Думаю, что Виссер получил некое банальное удовлетворение от одной только мысли, что Димитриоса лечили от героиновой зависимости. Знаете, курс лечения просто ужасен. Врачи продолжают давать пациенту наркотики, но постепенно уменьшают дозу. Для наркомана такая пытка просто невыносима. Он зевает и потеет, его трясет дни напролет, спать не получается, и есть он тоже не может.
Пациент страстно желает умереть, все время бормочет про самоубийство, однако сил на то, чтобы его совершить, не остается. Он кричит и вопит, требуя наркотики, но ему отказывают. Он… впрочем, зачем надоедать вам описаниями таких ужасов, мистер Латимер. Курс лечения рассчитан на три месяца и стоит пять тысяч франков за неделю. Когда все заканчивается, пациент может забыть эту пытку и вновь начать принимать наркотики. Или он может оказаться умнее и больше не мечтать о рае. Очевидно, Димитриос принял правильное решение.

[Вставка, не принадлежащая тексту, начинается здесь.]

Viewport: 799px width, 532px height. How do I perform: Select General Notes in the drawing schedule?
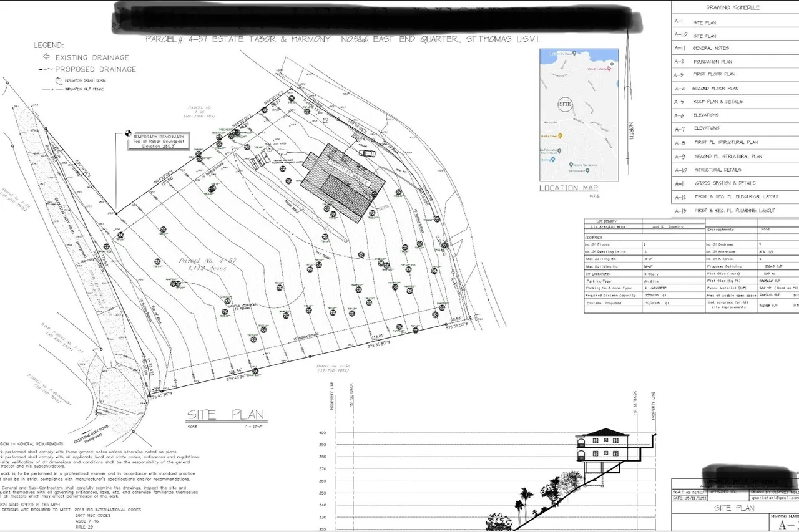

Он покинул клинику за четыре месяца до того, как туда явился Виссер. Поэтому Виссеру пришлось придумывать новый план. И он придумал, но нужно было снова ехать в Биарриц, а денег не было. Виссер подделал банковский чек, обналичил его и снова отправился в путь, решив, что Димитриос сообщил мадам графине свое местонахождение. Но просто так приехать и попросить адрес не представлялось возможным. Даже если бы он изобрел благовидный предлог, откуда ему было знать, каким именем ей представлялся Димитриос? Как видите, появились некоторые трудности. Виссер нашел способ их преодолеть. Несколько дней он наблюдал за особняком, в котором остановилась графиня. В один из дней, когда в доме оставалась лишь пара сонных слуг, он влез к ней в комнату и стал просматривать багаж в поисках писем.
Димитриос ничего не любил записывать и писем нам никогда не писал. Однако Виссер вспомнил, что однажды Димитриос накорябал для Вернера адрес на клочке бумаги. Я сам помню тот случай. Записка была странной: очень неграмотная, буквы нескладные, кривые и с кучей завитушек.

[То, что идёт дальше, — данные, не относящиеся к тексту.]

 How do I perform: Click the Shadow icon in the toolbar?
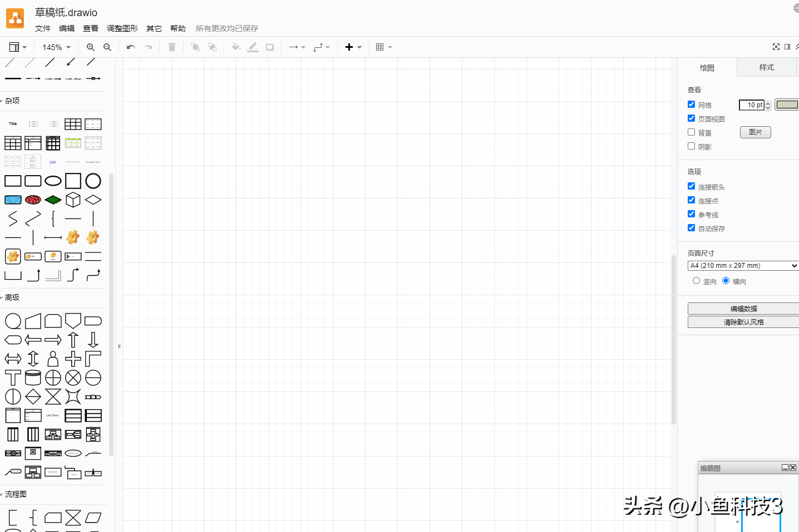[269, 47]
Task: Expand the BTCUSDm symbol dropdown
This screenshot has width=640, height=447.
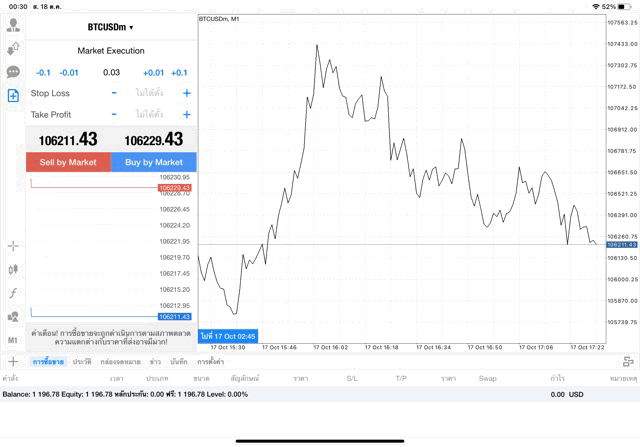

Виссер искал письма, написанные таким почерком. И нашел — целых девять штук. Все они были посланы из дорогого отеля в Риме… Простите, мистер Латимер, вы что-то сказали?

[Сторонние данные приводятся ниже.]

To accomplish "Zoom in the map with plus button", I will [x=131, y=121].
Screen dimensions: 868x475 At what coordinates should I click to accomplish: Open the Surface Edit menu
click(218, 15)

— Я могу объяснить, что он делал в Риме: организовывал покушение на югославского политика.
Казалось, мистер Питерс примерно этого и ожидал.
— Очень может быть, — равнодушно заметил он. — Без своих специфических организационных способностей он не смог бы занимать такое положение. Ну, так о чем это я? Ах да! О письмах.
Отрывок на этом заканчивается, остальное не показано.